Task objective
Would you copy out each line of the records below that includes the word "agent"?

Start of Dataset entries

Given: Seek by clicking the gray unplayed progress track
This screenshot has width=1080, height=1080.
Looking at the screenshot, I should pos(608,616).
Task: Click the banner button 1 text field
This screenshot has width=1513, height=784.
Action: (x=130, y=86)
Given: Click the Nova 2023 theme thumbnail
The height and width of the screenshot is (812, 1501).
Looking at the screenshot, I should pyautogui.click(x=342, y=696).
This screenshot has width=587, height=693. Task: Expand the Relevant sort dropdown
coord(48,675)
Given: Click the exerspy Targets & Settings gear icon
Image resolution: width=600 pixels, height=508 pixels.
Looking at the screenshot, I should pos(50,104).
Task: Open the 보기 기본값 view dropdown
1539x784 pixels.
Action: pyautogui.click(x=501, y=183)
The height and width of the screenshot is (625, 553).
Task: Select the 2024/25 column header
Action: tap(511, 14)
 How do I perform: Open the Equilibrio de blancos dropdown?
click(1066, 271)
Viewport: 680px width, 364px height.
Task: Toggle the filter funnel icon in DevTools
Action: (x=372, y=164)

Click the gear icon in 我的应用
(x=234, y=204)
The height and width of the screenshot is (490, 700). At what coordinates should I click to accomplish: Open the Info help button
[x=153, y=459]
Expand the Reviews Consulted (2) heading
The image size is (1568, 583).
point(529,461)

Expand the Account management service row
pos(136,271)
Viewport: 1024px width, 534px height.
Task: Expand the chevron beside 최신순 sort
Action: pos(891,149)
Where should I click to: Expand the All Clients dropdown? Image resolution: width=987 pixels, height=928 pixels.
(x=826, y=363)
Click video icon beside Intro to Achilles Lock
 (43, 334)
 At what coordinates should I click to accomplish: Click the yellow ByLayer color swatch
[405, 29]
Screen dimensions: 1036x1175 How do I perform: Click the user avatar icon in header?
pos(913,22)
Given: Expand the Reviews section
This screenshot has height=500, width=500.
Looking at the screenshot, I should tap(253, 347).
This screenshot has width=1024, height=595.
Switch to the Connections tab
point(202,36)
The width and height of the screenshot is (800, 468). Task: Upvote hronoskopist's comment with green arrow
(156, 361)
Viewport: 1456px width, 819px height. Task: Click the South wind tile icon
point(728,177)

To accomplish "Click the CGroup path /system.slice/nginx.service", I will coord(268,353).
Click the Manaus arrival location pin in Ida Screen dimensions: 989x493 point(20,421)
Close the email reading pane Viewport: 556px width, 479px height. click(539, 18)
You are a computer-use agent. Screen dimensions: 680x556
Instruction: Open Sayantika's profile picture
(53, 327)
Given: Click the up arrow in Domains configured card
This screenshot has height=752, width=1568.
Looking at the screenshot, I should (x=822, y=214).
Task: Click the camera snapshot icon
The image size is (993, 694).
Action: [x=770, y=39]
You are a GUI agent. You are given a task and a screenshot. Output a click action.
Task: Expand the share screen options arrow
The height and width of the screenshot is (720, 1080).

End of Dataset entries

Response
You are a computer-use agent. Screen dimensions: 680x556
You are a GUI agent. You are given a task and a screenshot. Output a click action.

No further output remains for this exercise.